Patients who come to Harborview Medical Center speak more than 90 languages.

English, then Spanish are the most common languages, followed by Somali and Vietnamese. The hospital has a staff of 50 interpreters, who with telephonic back-up for languages they don't speak, provide interpretation for more than 100,000 patient visits each year.

The House Calls program began 17 years ago by two physicians who thought that to practice good medicine, they needed information about the populations they were serving "They wanted to know the experiences and the expectations of their patients, and what they were doing at home to get well, such as herbal medicine or other practices," Chakofsky-Lewy says. "This allows knowledge of their patient's beliefs and practices and allows providers to negotiate with patients to develop an effective care plan."

The caseworker/cultural mediator's duties include case management services such as advocacy and coordination of care, interpretation, cultural mediation, health education, and assistance in accessing English and citizenship classes.

Patients are referred by physicians and other healthcare providers. Depending on the situation, the caseworker/cultural mediator might visit the patient in the hospital or set up an appointment the next time the patient has an outpatient visit. In some cases, the cultural mediators set up a home visit and might ask a nurse or physician to accompany them. For example, a provider might refer a patient who has repeatedly been scheduled for a mammogram and hasn't had the procedure. "The reason may be transportation, she might have heard misinformation in the community, or it may be that the patient is afraid to have an unfamiliar procedure and needs someone to go with her," Chakofsky-Lewy says. "The case worker/cultural mediator addresses the problem and finds a solution."

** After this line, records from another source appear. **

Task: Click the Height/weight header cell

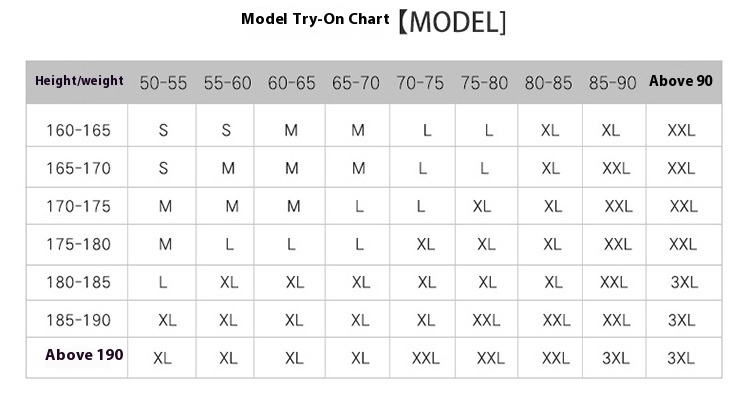Action: click(79, 81)

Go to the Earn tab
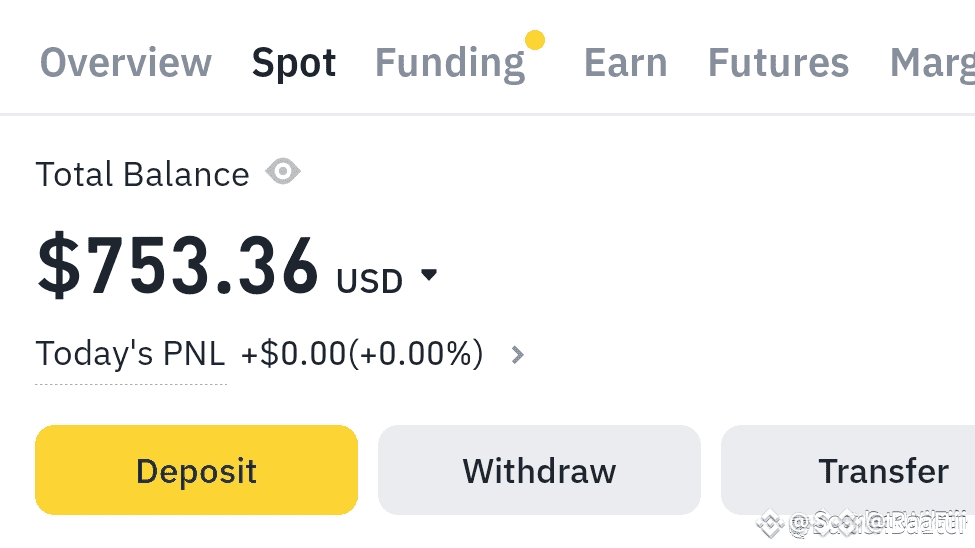(x=625, y=63)
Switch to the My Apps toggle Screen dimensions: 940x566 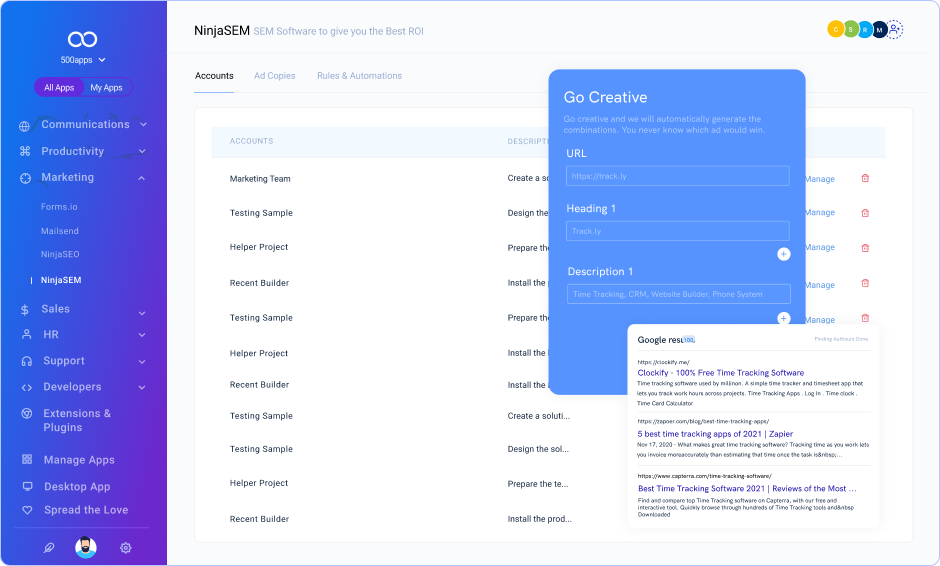pos(106,88)
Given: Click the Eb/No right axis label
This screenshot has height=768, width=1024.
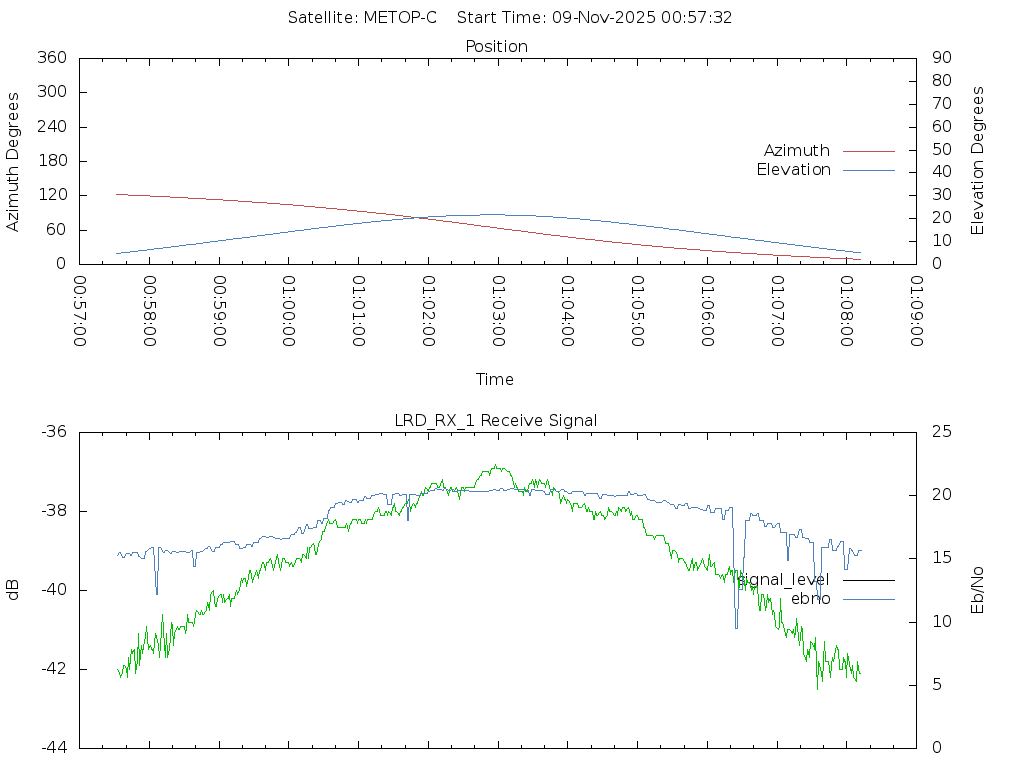Looking at the screenshot, I should [978, 590].
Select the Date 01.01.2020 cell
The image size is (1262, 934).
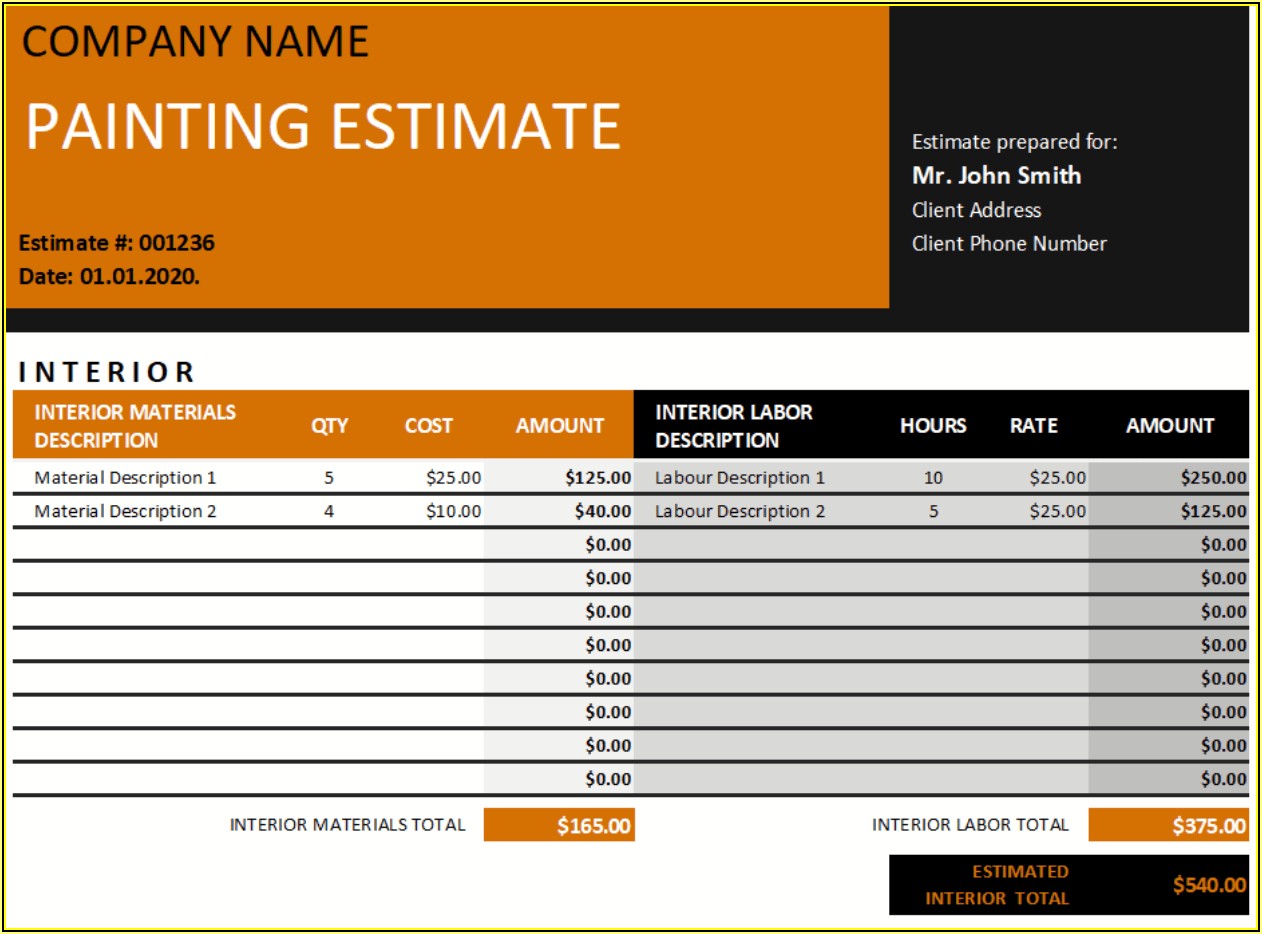pos(109,277)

The focus for the House Calls program has expanded through the years, she says. When the program started, most of the patients were new immigrants with acute healthcare problems. Now that they are seeing a physician when they have acute problems, the treatment team at Harborview is working with patients on chronic illnesses. "These illnesses are not unique to these populations, but the idea of taking medication every day when you don't feel bad makes no sense to many of our patients," she says.

A common scenario is for the patient to thank the physician for his prescription for hypertension. "Many of our patients have respect for the authority of a provider that precludes them saying anything but 'thank you' for the medication, but then they don't take it," Chakofsky-Lewy says.

During the next visit, seeing no improvement, the physician increases the dosage. If the patient abruptly decided to take the medication, he could have a medical emergency.

Sometimes, the caseworker/cultural mediators take on the role of a health coach to help patients learn to manage their chronic diseases. For example, they might find out what is important to the patient and help them change their behavior by taking their medication or otherwise adhering to their treatment plan so they can meet their goals. "There are a lot of myths about insulin in some communities," she says. "The caseworker/cultural mediators know about these myths and can talk to the patient and the provider to help overcome the patient's misconceptions."

Some of the caseworker/cultural mediators have been with the program since it started 17 years ago. Others have used the position as a career springboard. One is now a nurse in the hospital system. Another is a social worker.

Some patients learn to navigate the healthcare system in a short time. Others have stayed in the program since it began. For instance, one of the first patients referred to the program came to physician appointments many hours early because she couldn't read a clock. When the cultural mediator looked into the situation, she discovered that the patient had cognitive problems that resulted from being tortured in her native country. The caseworker/cultural mediator reminds her of her appointments, makes sure she has transportation, and arranges to be with her during her appointment. As a result, the woman sees her physician regularly and receives the recommended preventive care.

"Our goal is to give people the tools to manage for themselves, but in this case, the person will never be able to be totally self-sufficient, so we continue to support her," she says.